An important observation from Fig. 5 is that using air temperature alone as input achieves high performance due to its high correlation with the soil temperature.

Fig. 5
figure 5

Correlation coefficient (observed soil temperature and predicted soil temperature (x = 1 × x − 0.00034))

The obtained statistical indexes confirm also the performance of the proposed model. The values of these indexes (Table 1).

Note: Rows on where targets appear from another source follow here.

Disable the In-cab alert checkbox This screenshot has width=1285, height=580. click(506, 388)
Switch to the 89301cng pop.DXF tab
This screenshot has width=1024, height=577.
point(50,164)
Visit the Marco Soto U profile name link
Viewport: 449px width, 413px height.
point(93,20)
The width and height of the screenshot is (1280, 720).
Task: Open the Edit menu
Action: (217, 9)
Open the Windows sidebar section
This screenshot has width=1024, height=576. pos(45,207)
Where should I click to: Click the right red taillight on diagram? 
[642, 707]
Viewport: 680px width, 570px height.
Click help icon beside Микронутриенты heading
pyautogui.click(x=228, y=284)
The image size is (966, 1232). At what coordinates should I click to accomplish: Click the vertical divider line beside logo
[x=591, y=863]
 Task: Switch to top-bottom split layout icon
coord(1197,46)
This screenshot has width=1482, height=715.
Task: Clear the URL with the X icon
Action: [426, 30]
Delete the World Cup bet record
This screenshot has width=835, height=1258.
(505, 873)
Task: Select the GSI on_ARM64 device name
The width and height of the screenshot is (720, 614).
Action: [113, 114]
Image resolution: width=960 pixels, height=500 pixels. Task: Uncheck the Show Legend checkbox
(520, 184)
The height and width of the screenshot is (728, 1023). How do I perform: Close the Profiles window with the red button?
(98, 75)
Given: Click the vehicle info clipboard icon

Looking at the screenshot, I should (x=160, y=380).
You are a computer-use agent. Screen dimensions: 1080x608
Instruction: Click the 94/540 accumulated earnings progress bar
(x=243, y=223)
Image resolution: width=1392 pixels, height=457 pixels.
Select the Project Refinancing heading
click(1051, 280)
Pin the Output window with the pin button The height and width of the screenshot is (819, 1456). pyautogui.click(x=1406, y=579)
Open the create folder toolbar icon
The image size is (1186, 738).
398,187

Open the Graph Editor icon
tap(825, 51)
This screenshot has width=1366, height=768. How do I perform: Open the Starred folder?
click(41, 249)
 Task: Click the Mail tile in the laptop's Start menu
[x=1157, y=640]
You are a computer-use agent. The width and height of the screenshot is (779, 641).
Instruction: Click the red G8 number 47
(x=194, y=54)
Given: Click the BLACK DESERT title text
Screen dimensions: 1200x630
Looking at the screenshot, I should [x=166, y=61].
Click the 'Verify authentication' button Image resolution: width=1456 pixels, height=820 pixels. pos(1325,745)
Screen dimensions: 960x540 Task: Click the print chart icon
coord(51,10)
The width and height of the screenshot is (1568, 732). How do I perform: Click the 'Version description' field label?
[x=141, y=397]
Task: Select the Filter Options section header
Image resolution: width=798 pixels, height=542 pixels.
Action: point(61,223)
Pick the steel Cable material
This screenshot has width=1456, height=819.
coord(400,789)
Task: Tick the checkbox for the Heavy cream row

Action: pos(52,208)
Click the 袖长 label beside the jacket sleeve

Table 1 The obtained statistical indexes

Now that we have all the information regarding the prior and the hierarchical priors, for a given new point(x), (Fig. 5) the value of the target variable can be predicted as The resulting expression.

6 Conclusion

In this work we present the applicability of Gaussian process regression for modeling soil temperature using only air temperature as input. The obtained result is very satisfactory this due to the high correlation between the input and the output and the good precision of GPR for modeling the no linear relationship between the soil and air temperature compared with other recent models such as neural networks and support vector machine.

As a perspective to this work, we will use GPR for modeling soil temperature at different depth of soil using other available meteorological data.